Diablo Vista Chorus (DVC) is an amateur women's a cappella singing group, based in the "East Bay" of the San Francisco Bay area. DVC is a chapter of Sweet Adelines International, the world's largest singing organization for women, with over 21,000 members worldwide. DVC primarily performs four-part-harmony works, often in what is traditionally called "barbershop" style.

History 

Founded in 1966, DVC averaged 35–45 members throughout the 1990s and 2000s. As of 2019, the chorus has about 70 members.

DVC is directed by Caitlin Castelino, a member of the 2014 international champion quartet LoveNotes and thus a Queen of Harmony".

Competitions 

The chorus competes each year at the "regional" level of Sweet Adelines. SAI Region 12, Pacific Shores Region, covers northern California, northern Nevada, and southern Oregon. Regional competition is limited to songs in the barbershop style.

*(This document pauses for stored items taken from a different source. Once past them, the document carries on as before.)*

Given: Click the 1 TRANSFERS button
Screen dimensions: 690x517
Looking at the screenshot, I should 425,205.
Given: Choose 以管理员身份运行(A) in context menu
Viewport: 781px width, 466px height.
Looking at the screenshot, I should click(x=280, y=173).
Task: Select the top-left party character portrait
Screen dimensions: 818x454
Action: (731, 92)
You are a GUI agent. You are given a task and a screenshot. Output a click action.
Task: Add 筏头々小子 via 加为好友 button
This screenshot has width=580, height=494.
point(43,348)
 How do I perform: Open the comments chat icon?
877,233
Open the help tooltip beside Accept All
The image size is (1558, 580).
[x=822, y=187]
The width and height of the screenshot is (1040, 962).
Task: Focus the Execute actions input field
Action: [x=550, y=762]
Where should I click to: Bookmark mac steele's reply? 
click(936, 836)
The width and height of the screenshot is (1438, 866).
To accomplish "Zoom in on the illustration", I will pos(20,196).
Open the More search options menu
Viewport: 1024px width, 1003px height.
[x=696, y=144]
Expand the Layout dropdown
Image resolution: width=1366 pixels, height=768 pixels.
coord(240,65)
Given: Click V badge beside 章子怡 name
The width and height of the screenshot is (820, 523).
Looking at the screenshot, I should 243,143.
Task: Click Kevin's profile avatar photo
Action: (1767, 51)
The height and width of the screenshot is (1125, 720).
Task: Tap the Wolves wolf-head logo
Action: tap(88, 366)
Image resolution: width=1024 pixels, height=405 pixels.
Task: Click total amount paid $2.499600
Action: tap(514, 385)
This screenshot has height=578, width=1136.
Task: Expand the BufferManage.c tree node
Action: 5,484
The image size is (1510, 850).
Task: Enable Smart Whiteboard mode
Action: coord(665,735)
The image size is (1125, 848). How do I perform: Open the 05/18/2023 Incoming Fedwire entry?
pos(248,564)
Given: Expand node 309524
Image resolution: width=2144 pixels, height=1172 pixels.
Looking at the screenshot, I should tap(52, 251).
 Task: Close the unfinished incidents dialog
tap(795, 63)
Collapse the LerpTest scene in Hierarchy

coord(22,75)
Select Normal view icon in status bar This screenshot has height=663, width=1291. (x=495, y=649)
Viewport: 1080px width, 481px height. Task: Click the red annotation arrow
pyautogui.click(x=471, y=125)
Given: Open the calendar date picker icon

International Competition 2019 

At the regional competition in 2018, DVC finished first as a "midsize" chorus (the AA division) and third overall, and they scored high enough to qualify for Sweet Adelines' international competition.

As a result, in September 2019, DVC went to New Orleans for the 73rd SAI convention, and there won the Harmony Classic competition for their division.

Performances 

DVC produces their own shows, at least annually, where the chorus can perform a wider range of styles including pop, show tunes, jazz, and even country. These shows often include guest acts such as a cappella quartets.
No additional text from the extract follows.